How many times have you heard someone say—or maybe you’ve even said it yourself— “Yeah, it’s a hack. But we don’t have time to do it right.” Frankly, this one goes in the same category as popular rubbish like:
- “We don’t have time to write unit tests.”
- “We’re not paid to read technical journals and surf the web.”
- “I’m too busy to exercise.”
The problem is that we have a process addiction. I like the way Tom DeMarco described addiction in a talk he gave at the Boston SPIN. We usually think addiction is about doing something that’s bad for you but that makes you feel good. It is, but that’s an oversimplification.
Lets look at unit tests, for example. When you’re under the gun, who has time to write tests? Yes, automated tests are good. But when a month’s worth of new software needs to ship next week, we save time by skipping the tests, right?
Wrong! Yes, it is faster to code without tests… unless you care whether the software actually works. If you do care that it actually works, it’s much slower to debug masses of untested code, and faster to unit test. But we have this lie in our heads. We believe that coding without tests is faster. And don’t blame management. It’s easy to blame management for not having a clue, but we developers buy into the lies more than they do.
We have a desperate need. We are in pain. There is something that will relieve our pain, will meet our need. Just bang out the code as fast as you can, and pick up the pieces later. We know it’s bad for us, but we believe it will help us. And in the short term, it actually does seem to help. We do “write” the code. That is, we write software the same way a million monkeys write Shakespeare. But it is code, and we can tell management it’s “done.” And this bolsters our belief that skipping unit tests has gotten us out of our crisis.
But in the long term, it hurts us. And in this case, “long term” means two weeks. We can tell management we’ve done a month’s worth of work in only a week. But the software is not going to ship. It’ll be delayed for another two months while we sift through all the bugs and the interactions between bugs in thousands of lines of code. And during those months we’re going to be increasingly under the gun, and so we’ll take even more so-called short cuts. So make that three months. And since we’re working overtime and aren’t sleeping right and aren’t taking care of ourselves, we’ll make even more mistakes, and we’ll have to debug those, too. So make that four months.
So, one month versus four. Which is faster?
Similarly, you are paid for keeping up on the latest developments, and that means reading technical journals and blogs. This may not be an urgent activity, but it’s important, and it needs to get done.
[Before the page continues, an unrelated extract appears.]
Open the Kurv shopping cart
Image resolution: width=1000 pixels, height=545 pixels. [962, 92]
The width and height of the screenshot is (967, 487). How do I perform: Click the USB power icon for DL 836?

And exercise! When developers go into crisis mode, they start skipping their afternoon walks and naps. That’s not just bad for you; it’s bad for your crisis, too. When you’re in a crisis, that’s exactly the time you need your mind about you. That’s the time you need to be well rested and in top shape. A healthy body means a healthy mind. When you’re in a crisis, that’s when you’re too busy not to exercise.
A process addiction unfortunately is systemic. And breaking it is hard. But as they say, the first step is to admit that you have a problem.